Recorded data:
╔══
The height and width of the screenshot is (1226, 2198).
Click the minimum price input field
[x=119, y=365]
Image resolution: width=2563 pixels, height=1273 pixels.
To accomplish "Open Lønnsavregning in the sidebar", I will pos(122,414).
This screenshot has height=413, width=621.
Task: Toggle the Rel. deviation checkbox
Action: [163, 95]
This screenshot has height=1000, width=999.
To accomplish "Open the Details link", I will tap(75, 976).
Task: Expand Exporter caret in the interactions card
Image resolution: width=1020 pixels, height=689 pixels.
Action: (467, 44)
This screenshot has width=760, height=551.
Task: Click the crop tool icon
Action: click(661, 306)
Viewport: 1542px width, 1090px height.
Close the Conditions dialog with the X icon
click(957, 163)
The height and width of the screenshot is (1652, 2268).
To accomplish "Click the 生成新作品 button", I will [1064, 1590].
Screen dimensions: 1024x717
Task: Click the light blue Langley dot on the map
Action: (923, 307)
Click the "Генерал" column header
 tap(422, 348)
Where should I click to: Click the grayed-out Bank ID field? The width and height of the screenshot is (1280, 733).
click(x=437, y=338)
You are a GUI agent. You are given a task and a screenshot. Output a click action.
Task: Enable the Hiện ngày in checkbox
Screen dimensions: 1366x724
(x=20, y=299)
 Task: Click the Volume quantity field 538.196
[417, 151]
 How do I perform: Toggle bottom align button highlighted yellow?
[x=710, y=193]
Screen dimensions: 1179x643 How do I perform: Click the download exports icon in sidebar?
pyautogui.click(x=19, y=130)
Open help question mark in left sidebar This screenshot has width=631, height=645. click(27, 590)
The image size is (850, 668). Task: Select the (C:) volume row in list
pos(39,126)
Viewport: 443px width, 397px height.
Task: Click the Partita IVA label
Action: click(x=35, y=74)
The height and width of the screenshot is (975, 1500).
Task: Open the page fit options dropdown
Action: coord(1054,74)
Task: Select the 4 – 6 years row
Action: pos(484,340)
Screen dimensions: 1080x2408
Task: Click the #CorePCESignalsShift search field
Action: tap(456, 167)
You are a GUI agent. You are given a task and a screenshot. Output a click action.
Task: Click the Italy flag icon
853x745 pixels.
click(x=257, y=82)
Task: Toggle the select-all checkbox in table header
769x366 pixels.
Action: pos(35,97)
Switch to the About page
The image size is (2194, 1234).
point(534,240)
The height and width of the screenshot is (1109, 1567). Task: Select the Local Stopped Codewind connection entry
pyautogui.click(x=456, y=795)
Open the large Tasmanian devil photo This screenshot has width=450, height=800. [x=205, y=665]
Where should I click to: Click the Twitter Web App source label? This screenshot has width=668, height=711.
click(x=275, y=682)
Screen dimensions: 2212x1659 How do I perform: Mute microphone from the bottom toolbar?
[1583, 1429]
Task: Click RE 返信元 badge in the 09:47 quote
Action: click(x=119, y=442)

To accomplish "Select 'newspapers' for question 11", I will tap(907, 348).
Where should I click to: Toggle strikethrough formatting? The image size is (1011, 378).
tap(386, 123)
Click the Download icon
╚══
Extract every line of the records above that contains the string "icon", treating uppercase and lowercase letters as distinct.

TASK SOLUTION>
Task: Click the crop tool icon
Close the Conditions dialog with the X icon
Screen dimensions: 1179x643 How do I perform: Click the download exports icon in sidebar?
Task: Click the Italy flag icon
Click the Download icon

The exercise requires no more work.